Splits in the Yamaguchi-gumi, Japan’s most powerful criminal organization, hint at tough economic times for the yakuza. Government crackdowns have dramatically reduced gangster income, dragging the group down from its once dominant position.

These are hard times for Japan’s yakuza. Successive splits have divided the strength of the powerful Yamaguchi-gumi criminal gang. In the initial rupture of August 2015, a Kobe faction broke away. Then this group itself fragmented in April 2017, leaving three organizations: the Yamaguchi-gumi, Kobe Yamaguchi-gumi, and Ninkyō Yamaguchi-gumi.

The primary reason for the splits is that gang members now struggle to make a living. At one time, wearing the Yamaguchi-gumi crest and leading a group of young men ready to put their lives on the line was a path to achieving the “gangster dream.” Yakuza members who have completed a drinking ritual with the organization boss are known as jikisan and are considered directly subordinate to him. These jikisan once had riches to spend on houses, cars, and women. However, recent amendments to legislation and nationwide ordinances targeting organized crime have tightened the screws to the point where yakuza cannot make ends meet.

Yamaguchi-gumi membership fees amount to ¥850,000 per month. Rebelling against this financial burden and rigid control by the gang leadership, the Kobe faction—centered on Inoue Kunio, leader of the Yamaken-gumi, the organization’s largest group—went independent, setting fees for its jikisan at less than ¥300,000. When this loss of revenues from the broader membership pressed the new group to demand higher payments from members of its central Yamaken-gumi faction, their brewing discontent led to the formation of the breakaway Ninkyō Yamaguchi-gumi.

Past Riches a Distant Dream

Yakuza income has become severely constrained. Tougher legislation has made it difficult for gangs to earn money from lawful business, so they must now rely primarily on their illegal activities.
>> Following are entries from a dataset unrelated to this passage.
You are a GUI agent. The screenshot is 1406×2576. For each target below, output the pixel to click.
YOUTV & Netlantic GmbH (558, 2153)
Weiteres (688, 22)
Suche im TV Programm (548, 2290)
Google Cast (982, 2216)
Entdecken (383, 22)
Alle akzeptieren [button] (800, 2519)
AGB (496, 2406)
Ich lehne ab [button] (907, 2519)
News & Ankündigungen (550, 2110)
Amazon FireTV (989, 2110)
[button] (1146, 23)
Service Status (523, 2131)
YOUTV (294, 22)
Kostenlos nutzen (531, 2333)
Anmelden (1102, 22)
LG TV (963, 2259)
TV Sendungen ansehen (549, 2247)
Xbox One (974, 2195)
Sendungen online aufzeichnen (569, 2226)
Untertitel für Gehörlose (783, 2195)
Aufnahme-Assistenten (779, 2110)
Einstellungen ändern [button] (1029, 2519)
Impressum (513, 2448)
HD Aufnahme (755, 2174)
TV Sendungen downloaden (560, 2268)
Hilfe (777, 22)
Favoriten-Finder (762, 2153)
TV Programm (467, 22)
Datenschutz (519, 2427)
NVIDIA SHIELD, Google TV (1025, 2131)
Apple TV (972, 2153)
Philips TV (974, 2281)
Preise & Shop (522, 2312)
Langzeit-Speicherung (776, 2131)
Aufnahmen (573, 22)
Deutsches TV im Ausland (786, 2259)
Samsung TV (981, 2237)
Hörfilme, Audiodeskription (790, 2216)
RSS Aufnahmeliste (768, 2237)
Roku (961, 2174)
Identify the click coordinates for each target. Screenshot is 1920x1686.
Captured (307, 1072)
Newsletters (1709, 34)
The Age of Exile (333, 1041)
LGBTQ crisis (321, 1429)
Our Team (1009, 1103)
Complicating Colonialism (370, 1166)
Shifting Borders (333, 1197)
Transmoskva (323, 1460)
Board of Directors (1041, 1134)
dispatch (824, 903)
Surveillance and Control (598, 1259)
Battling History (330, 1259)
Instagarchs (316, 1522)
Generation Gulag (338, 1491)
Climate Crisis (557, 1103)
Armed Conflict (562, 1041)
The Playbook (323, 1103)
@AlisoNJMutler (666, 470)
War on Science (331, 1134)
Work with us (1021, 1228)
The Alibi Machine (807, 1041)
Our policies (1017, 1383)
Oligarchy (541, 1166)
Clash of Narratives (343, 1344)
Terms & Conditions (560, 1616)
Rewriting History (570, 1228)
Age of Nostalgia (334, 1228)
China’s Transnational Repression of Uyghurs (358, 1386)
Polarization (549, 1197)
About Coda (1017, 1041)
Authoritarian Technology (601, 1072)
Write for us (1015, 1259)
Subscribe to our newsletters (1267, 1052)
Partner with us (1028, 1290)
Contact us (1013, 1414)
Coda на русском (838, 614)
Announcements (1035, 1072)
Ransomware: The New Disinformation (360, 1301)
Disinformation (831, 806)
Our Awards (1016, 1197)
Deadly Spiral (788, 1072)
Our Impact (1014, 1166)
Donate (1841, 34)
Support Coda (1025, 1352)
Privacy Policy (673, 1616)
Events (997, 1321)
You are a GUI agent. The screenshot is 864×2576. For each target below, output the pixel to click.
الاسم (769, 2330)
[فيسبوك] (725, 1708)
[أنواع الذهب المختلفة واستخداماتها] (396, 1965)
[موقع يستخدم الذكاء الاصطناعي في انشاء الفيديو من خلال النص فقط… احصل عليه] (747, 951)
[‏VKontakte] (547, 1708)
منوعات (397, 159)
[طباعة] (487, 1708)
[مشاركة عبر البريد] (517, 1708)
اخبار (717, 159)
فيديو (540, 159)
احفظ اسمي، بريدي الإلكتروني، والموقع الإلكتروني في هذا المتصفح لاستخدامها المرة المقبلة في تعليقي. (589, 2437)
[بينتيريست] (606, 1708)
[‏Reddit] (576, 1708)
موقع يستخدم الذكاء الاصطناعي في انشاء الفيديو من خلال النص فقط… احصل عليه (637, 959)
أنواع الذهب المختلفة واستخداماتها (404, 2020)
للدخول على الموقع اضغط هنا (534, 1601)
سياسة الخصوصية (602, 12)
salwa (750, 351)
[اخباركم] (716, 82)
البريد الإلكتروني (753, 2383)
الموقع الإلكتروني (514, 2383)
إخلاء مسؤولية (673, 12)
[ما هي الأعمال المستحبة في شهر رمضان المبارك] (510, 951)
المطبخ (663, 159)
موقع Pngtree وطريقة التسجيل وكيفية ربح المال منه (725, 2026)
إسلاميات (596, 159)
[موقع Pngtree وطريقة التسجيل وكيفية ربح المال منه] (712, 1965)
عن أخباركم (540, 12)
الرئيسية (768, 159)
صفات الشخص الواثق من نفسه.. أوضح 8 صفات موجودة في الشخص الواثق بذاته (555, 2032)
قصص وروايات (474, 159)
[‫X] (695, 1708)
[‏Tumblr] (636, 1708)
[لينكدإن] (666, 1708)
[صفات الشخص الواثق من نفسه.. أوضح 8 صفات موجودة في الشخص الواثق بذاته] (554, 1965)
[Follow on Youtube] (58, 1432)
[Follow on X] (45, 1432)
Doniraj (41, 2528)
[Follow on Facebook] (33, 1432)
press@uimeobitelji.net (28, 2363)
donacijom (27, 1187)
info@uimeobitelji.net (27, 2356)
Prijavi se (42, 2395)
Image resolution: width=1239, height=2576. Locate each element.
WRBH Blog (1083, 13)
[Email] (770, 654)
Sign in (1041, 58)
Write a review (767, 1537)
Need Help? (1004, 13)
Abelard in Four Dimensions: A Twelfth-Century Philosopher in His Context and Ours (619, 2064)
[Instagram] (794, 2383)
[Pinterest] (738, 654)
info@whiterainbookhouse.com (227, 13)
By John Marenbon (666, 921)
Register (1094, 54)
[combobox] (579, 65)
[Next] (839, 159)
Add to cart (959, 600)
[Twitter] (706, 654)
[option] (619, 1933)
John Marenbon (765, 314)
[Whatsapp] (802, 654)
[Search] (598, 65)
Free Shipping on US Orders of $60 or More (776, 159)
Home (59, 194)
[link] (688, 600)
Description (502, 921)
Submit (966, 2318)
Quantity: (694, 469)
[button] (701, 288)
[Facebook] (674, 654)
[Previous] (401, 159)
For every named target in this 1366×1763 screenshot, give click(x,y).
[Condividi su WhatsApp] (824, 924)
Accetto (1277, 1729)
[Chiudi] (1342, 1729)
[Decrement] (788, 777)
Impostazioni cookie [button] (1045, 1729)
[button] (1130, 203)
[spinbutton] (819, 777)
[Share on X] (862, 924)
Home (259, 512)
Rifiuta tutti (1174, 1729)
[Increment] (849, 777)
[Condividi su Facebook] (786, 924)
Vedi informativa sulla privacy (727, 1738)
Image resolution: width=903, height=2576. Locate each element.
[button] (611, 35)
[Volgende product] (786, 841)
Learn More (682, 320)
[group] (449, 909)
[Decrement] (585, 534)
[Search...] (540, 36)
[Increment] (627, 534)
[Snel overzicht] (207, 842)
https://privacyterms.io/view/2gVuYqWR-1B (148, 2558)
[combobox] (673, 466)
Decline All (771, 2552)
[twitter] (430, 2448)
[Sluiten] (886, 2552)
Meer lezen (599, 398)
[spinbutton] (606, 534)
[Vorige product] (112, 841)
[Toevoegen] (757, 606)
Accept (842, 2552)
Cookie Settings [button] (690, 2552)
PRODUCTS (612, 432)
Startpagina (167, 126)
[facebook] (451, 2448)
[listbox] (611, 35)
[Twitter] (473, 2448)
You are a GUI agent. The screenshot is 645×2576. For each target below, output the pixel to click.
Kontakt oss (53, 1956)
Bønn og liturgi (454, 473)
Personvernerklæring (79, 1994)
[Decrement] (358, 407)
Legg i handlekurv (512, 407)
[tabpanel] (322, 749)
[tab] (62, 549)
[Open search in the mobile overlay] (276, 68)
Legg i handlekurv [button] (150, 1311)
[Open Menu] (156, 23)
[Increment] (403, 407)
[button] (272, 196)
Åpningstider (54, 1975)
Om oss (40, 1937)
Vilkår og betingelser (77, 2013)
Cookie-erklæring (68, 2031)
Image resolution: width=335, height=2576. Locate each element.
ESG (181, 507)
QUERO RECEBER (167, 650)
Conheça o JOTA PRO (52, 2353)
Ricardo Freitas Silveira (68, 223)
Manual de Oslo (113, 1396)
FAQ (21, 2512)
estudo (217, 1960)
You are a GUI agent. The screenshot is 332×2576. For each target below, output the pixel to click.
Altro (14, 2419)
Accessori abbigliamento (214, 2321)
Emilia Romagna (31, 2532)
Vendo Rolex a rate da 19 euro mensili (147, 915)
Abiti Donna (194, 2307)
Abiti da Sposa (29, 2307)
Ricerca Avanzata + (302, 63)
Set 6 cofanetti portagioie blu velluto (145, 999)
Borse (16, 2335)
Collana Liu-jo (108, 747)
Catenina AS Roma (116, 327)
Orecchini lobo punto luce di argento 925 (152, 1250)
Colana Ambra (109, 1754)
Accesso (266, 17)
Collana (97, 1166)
The main areas are drugs and telephone scams. In the Yamaguchi-gumi, dealing drugs is ostensibly taboo, but the gang turns a blind eye to endeavors by individual members. Although the trade is highly risky, to some extent the group’s survival depends on the high returns gained from methamphetamine sales. Scamming elderly members of the public also falls considerably short of the image of chivalry that the yakuza like to project, but the business continues regardless.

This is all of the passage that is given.